Within a year under the second Trump administration, America looks like a wounded gunslinger slumped against a swinging door at the O.K. Corral, indiscriminately shooting at women and whisky bottles as democracy bleeds out.

The Century Foundation’s Democracy Meter, which measures the health of democracy across a 100-point scale, found democracy in the USA collapsed from 79 to 57/100 in 2025. The only thing left standing between democracy and full-blown authoritarianism is free and fair elections, which are looking very shaky at this point.

How the mighty fall under the weight of hubris, denial, and grasping, as the entropy of collapse gathers momentum and turns inwards to cannibalise itself. The rest of the world is left scrambling to unplug and reboot in safe mode, hoping to quarantine at least some of the fallout and avoid a world war.

These are dangerous times, and we are not immune. As a nation we are tied to this flailing beast, feeding it money in the hope it continues to assure our security. We need to wake up fast. Australia is poised to hand over $368 billion dollars for the AUKUS deal to a bunch of mobsters very high on their own supply.

According to a YouGov poll commissioned by The Australia Institute in November 2025, only eight per cent of Australians are genuinely convinced Australia ‘shares values’ with Trump’s America. Fewer than half of Australians think the AUKUS deal is in our best interests or makes us safer.

The chorus of voices calling for an urgent rethink of our old alliance with America is also growing louder. Elbows up Albo. Canada just brokered a ‘strategic partnership’ with China since its best friend and neighbour went rogue. Canada’s Prime Minister Mark Carney pragmatically said, ‘We take the world as it is, not as we wish it to be’.
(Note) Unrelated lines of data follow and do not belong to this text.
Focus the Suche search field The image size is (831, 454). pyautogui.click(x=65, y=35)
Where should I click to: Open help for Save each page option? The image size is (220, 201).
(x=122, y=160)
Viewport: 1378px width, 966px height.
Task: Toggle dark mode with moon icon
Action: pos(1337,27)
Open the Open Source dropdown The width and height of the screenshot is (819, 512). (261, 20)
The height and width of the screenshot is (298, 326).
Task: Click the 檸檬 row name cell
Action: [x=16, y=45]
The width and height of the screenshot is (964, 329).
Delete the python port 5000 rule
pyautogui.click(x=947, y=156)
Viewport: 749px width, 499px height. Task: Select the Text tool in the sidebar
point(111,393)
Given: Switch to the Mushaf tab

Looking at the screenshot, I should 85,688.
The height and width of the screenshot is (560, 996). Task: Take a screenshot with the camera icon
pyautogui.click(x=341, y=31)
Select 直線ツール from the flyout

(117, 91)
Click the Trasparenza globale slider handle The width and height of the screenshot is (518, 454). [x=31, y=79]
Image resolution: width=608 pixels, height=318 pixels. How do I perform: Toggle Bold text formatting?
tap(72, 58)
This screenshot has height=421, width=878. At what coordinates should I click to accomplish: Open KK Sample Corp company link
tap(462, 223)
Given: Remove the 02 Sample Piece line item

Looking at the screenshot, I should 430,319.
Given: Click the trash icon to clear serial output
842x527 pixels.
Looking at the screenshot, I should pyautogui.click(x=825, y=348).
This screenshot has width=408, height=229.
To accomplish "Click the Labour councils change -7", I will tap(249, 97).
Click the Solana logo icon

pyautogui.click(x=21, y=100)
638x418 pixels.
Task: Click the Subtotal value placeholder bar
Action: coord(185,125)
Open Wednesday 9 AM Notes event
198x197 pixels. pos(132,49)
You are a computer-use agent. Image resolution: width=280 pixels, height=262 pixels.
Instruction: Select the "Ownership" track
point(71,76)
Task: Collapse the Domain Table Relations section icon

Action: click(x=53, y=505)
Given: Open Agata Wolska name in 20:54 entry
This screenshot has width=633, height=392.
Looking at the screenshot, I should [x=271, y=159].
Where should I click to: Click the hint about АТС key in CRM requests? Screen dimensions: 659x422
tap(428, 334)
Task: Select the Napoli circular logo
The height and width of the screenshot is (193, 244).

On our shores, the initial coming together in the wake of the horrific Bondi massacre has sadly given way to polarised debate on the government’s proposed hate speech and gun law reform package in response. This was a moment for national unity and bipartisanship that went badly off track. Let’s hope something can be salvaged from it.

Still, it’s naive to think you can just legislate hate and racism away. Without addressing underlying causes, like rampant inequality, it’s always simmering away, at risk of spilling over.

The Royal Commission on Antisemitism and Social Cohesion is also facing criticism by those who feel the terms of reference are too narrow and should address fraying social cohesion across the whole community. 

Let’s face it, major threats to social cohesion are not lurking in universities or writers’ festivals; they’re being broadcast at us 24/7 via a parasitic media that foment hatred, division, and mis/dis-information in the battle for our nervous systems.

In welcome contrast are nineteen Buddhist monks, accompanied by Aloka the peace dog, who have awakened the hearts of millions by their Walk for Peace across America from Texas to Washington DC for ‘national healing, unity, and compassion’. They set off in October 2025 and are due to arrive in mid-February after walking some 3,700 kilometres.

When asked why they walk, the monks said, ‘Our walking itself cannot create peace. But when someone encounters us – whether by the roadside, online or through a friend – when our message touches something deep within them, when it awakens the peace that has always lived quietly in their own heart – something sacred begins to unfold.’

Compare the monk’s act of authentic peace to the bizarre ceremony where the winner of the Nobel Peace Prize, Venezuelan opposition leader Maria Corina Machado, handed over her peace medal to Donald Trump. He thinks himself to be a more worthy winner. The Nobel’s organisers have categorically stated the prize ‘cannot be revoked, shared or transferred’.

In gifting Trump her medal, Machado told journalists it was in ‘recognition for his unique commitment to our freedom’. Perhaps she made a strategic sacrifice to soothe the beast’s ego for five minutes?

This year has all the hallmarks of a major turning point in the trajectory of the world, and perhaps humanity itself. If ever there were a time to ‘imagine all the people living life in peace’, genuine peace, it is now. The time for complacency is over.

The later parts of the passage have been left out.